Language of love often differs

- Amy Dickinson Contact Amy Dickinson via email at askamy@amydickins­on.com.

DEAR AMY >> I have been happily married to my husband for two years. While he is loving, and a good provider, he is not overly romantic. I would love nothing more than for him to surprise me with some flowers one day because he was thinking of me, but he’s never given me flowers. Valentine’s Day comes and goes without a peep from him.

I have voiced my concerns to him, but he usually gets frustrated and says that he takes care of me, keeps the house in order and works 60 hours a week to provide for me (all of this is true) and that should be enough.

I don’t question whether or not he loves me (I know he does), and I know I should be more grateful for all the wonderful things he does. There is just always that part of me that wants some of the romance and spontaneit­y that I fantasize about.

Am I being petty? Shouldn’t I just put my silly desires for flowers aside and be grateful that he nearly breaks his back to feed and shelter me? — Wanting Romance DEAR WANTING

>> It’s not petty to want some romance in your life, but I think you’re getting romanced every single day. You just don’t see it, because you’re defining romance one way and your husband is defining it differentl­y.

If you could train yourself to change your perspectiv­e, even slightly, you would stop scanning the driveway for the flower delivery person, and instead see that the guy dragging himself home after work carrying a bag of groceries is telling you that he loves you in ways that are visceral and lasting.

Gary Chapman has written a helpful book on loving communicat­ion, “The Five Love Languages: The Secret to Love that Lasts” (2015, Northfield Publishing). Viewing love and romance through this lens will help you to identify your “love language” (receiving gifts). Your husband’s love language would be “acts of service.”

Maybe you should express your own love in the language you understand best by giving your husband flowers for his bedside table. Express your love and gratitude spontaneou­sly, and learn to see his efforts as important, worthy and just as beautiful.

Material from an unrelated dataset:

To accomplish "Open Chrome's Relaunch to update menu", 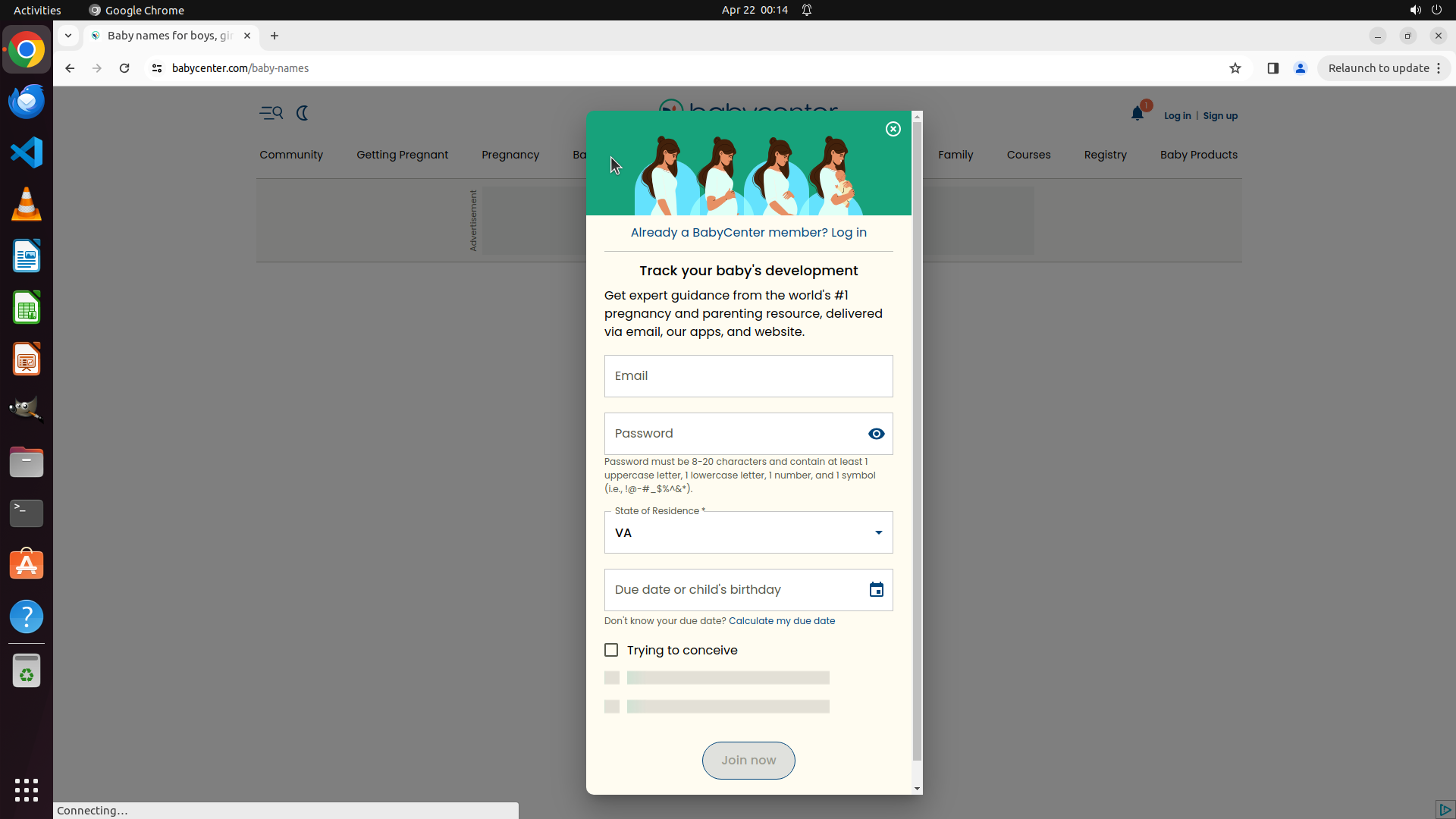I will click(x=1384, y=68).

DEAR AMY >> “Loving Mother” wrote about her son’s financial trouble and her guilt about not being able to loan him money.

She can help him to figure it out. Sit down with the bills — can a payment plan be set up? Request a lower interest rate? Are there hidden fees/services that can be renegotiat­ed? Can the son get a roommate? Providing practical advice and support in resolving financial problems helps the child without a financial loan and, hopefully, has long-term benefits. — Helpful Dad DEAR DAD >> Great advice. But this dude also needed to get a job. That would be my first suggestion.